**THE PROBLEM**. Repeat the data that follows, keeping every character intact.

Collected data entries
-.-.-

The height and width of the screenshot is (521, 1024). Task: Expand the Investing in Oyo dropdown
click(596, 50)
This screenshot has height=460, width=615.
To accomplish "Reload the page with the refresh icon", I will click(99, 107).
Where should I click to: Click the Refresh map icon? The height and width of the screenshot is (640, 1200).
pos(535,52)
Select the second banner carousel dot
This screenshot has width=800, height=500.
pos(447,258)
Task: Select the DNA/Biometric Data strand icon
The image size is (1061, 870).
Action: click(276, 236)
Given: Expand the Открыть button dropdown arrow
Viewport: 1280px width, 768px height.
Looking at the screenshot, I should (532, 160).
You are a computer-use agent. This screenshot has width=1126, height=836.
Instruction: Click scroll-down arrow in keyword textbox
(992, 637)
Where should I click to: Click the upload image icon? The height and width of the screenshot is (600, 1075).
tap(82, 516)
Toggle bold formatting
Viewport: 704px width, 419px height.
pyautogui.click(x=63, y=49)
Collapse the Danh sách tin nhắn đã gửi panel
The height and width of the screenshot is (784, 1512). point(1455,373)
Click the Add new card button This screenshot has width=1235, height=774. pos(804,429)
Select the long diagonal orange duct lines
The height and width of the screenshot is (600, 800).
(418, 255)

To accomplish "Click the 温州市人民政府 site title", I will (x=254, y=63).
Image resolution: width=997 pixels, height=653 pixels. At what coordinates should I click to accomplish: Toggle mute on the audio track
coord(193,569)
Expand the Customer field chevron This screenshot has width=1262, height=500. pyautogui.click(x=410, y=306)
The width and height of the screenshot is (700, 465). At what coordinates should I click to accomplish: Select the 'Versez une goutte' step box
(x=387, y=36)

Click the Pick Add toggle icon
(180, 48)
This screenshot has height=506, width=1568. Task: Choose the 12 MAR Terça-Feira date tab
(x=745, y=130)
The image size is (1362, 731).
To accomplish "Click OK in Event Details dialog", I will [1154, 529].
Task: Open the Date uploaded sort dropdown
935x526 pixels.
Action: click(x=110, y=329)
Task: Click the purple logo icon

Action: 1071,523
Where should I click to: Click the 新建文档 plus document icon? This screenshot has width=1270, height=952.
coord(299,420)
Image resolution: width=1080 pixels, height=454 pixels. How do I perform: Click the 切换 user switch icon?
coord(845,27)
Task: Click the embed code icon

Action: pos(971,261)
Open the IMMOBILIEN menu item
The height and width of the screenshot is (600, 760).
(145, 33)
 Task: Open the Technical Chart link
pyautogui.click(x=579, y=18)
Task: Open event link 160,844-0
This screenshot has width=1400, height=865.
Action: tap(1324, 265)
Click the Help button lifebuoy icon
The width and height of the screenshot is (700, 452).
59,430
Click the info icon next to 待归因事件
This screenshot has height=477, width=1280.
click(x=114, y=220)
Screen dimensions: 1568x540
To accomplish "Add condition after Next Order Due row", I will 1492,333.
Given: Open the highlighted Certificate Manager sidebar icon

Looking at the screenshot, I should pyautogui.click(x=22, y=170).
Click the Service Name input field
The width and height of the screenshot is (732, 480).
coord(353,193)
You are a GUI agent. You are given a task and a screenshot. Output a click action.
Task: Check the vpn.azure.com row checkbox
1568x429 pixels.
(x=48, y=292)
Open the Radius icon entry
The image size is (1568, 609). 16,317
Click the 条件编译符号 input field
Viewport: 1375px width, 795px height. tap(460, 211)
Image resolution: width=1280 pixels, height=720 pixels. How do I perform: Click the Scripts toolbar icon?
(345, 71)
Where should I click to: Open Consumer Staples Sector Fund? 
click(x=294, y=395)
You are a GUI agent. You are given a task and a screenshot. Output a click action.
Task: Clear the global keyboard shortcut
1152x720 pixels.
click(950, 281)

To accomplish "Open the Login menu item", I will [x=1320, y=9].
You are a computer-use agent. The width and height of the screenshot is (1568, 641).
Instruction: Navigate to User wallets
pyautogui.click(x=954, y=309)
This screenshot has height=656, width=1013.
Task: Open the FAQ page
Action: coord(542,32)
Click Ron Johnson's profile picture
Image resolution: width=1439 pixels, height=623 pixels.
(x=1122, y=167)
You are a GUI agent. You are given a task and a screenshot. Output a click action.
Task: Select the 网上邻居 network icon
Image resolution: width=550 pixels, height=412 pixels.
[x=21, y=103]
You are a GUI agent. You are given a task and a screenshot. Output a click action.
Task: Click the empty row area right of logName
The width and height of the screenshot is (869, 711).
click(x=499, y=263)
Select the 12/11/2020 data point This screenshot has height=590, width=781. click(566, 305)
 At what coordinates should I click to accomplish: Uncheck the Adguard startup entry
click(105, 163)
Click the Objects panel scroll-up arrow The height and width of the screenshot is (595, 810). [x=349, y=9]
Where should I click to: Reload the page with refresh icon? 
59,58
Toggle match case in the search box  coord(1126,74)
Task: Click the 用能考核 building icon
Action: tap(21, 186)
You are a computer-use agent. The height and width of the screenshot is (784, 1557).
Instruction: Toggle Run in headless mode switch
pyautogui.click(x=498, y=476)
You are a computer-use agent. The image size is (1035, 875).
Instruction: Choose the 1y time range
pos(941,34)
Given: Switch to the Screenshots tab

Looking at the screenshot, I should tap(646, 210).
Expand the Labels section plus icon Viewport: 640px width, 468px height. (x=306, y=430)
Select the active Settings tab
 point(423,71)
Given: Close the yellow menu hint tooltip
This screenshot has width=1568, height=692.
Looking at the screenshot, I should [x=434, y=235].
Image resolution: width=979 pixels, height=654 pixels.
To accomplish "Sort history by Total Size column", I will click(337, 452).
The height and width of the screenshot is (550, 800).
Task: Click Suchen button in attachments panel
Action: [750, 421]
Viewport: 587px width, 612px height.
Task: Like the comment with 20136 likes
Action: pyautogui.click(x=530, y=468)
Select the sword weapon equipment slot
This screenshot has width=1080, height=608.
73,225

-.-.-

**ANSWER AREA**.
The height and width of the screenshot is (521, 1024). Task: Expand the Investing in Oyo dropdown
click(596, 50)
This screenshot has height=460, width=615.
To accomplish "Reload the page with the refresh icon", I will click(99, 107).
Where should I click to: Click the Refresh map icon? The height and width of the screenshot is (640, 1200).
pos(535,52)
Select the second banner carousel dot
This screenshot has width=800, height=500.
pos(447,258)
Task: Select the DNA/Biometric Data strand icon
The image size is (1061, 870).
Action: click(276, 236)
Given: Expand the Открыть button dropdown arrow
Viewport: 1280px width, 768px height.
Looking at the screenshot, I should (532, 160).
You are a computer-use agent. This screenshot has width=1126, height=836.
Instruction: Click scroll-down arrow in keyword textbox
(992, 637)
Where should I click to: Click the upload image icon? The height and width of the screenshot is (600, 1075).
tap(82, 516)
Toggle bold formatting
Viewport: 704px width, 419px height.
pyautogui.click(x=63, y=49)
Collapse the Danh sách tin nhắn đã gửi panel
The height and width of the screenshot is (784, 1512). point(1455,373)
Click the Add new card button This screenshot has width=1235, height=774. pos(804,429)
Select the long diagonal orange duct lines
The height and width of the screenshot is (600, 800).
(418, 255)

To accomplish "Click the 温州市人民政府 site title", I will (x=254, y=63).
Image resolution: width=997 pixels, height=653 pixels. At what coordinates should I click to accomplish: Toggle mute on the audio track
coord(193,569)
Expand the Customer field chevron This screenshot has width=1262, height=500. pyautogui.click(x=410, y=306)
The width and height of the screenshot is (700, 465). At what coordinates should I click to accomplish: Select the 'Versez une goutte' step box
(x=387, y=36)

Click the Pick Add toggle icon
(180, 48)
This screenshot has height=506, width=1568. Task: Choose the 12 MAR Terça-Feira date tab
(x=745, y=130)
The image size is (1362, 731).
To accomplish "Click OK in Event Details dialog", I will [1154, 529].
Task: Open the Date uploaded sort dropdown
935x526 pixels.
Action: click(x=110, y=329)
Task: Click the purple logo icon

Action: 1071,523
Where should I click to: Click the 新建文档 plus document icon? This screenshot has width=1270, height=952.
coord(299,420)
Image resolution: width=1080 pixels, height=454 pixels. How do I perform: Click the 切换 user switch icon?
coord(845,27)
Task: Click the embed code icon

Action: pos(971,261)
Open the IMMOBILIEN menu item
The height and width of the screenshot is (600, 760).
(145, 33)
 Task: Open the Technical Chart link
pyautogui.click(x=579, y=18)
Task: Open event link 160,844-0
This screenshot has width=1400, height=865.
Action: tap(1324, 265)
Click the Help button lifebuoy icon
The width and height of the screenshot is (700, 452).
59,430
Click the info icon next to 待归因事件
This screenshot has height=477, width=1280.
click(x=114, y=220)
Screen dimensions: 1568x540
To accomplish "Add condition after Next Order Due row", I will 1492,333.
Given: Open the highlighted Certificate Manager sidebar icon

Looking at the screenshot, I should pyautogui.click(x=22, y=170).
Click the Service Name input field
The width and height of the screenshot is (732, 480).
coord(353,193)
You are a GUI agent. You are given a task and a screenshot. Output a click action.
Task: Check the vpn.azure.com row checkbox
1568x429 pixels.
(x=48, y=292)
Open the Radius icon entry
The image size is (1568, 609). 16,317
Click the 条件编译符号 input field
Viewport: 1375px width, 795px height. tap(460, 211)
Image resolution: width=1280 pixels, height=720 pixels. How do I perform: Click the Scripts toolbar icon?
(345, 71)
Where should I click to: Open Consumer Staples Sector Fund? 
click(x=294, y=395)
You are a GUI agent. You are given a task and a screenshot. Output a click action.
Task: Clear the global keyboard shortcut
1152x720 pixels.
click(950, 281)

To accomplish "Open the Login menu item", I will [x=1320, y=9].
You are a computer-use agent. The width and height of the screenshot is (1568, 641).
Instruction: Navigate to User wallets
pyautogui.click(x=954, y=309)
This screenshot has height=656, width=1013.
Task: Open the FAQ page
Action: coord(542,32)
Click Ron Johnson's profile picture
Image resolution: width=1439 pixels, height=623 pixels.
(x=1122, y=167)
You are a GUI agent. You are given a task and a screenshot. Output a click action.
Task: Select the 网上邻居 network icon
Image resolution: width=550 pixels, height=412 pixels.
[x=21, y=103]
You are a GUI agent. You are given a task and a screenshot. Output a click action.
Task: Click the empty row area right of logName
The width and height of the screenshot is (869, 711).
click(x=499, y=263)
Select the 12/11/2020 data point This screenshot has height=590, width=781. click(566, 305)
 At what coordinates should I click to accomplish: Uncheck the Adguard startup entry
click(105, 163)
Click the Objects panel scroll-up arrow The height and width of the screenshot is (595, 810). [x=349, y=9]
Where should I click to: Reload the page with refresh icon? 
59,58
Toggle match case in the search box  coord(1126,74)
Task: Click the 用能考核 building icon
Action: tap(21, 186)
You are a computer-use agent. The height and width of the screenshot is (784, 1557).
Instruction: Toggle Run in headless mode switch
pyautogui.click(x=498, y=476)
You are a computer-use agent. The image size is (1035, 875).
Instruction: Choose the 1y time range
pos(941,34)
Given: Switch to the Screenshots tab

Looking at the screenshot, I should tap(646, 210).
Expand the Labels section plus icon Viewport: 640px width, 468px height. (x=306, y=430)
Select the active Settings tab
 point(423,71)
Given: Close the yellow menu hint tooltip
This screenshot has width=1568, height=692.
Looking at the screenshot, I should [x=434, y=235].
Image resolution: width=979 pixels, height=654 pixels.
To accomplish "Sort history by Total Size column", I will click(337, 452).
The height and width of the screenshot is (550, 800).
Task: Click Suchen button in attachments panel
Action: [750, 421]
Viewport: 587px width, 612px height.
Task: Like the comment with 20136 likes
Action: pyautogui.click(x=530, y=468)
Select the sword weapon equipment slot
This screenshot has width=1080, height=608.
73,225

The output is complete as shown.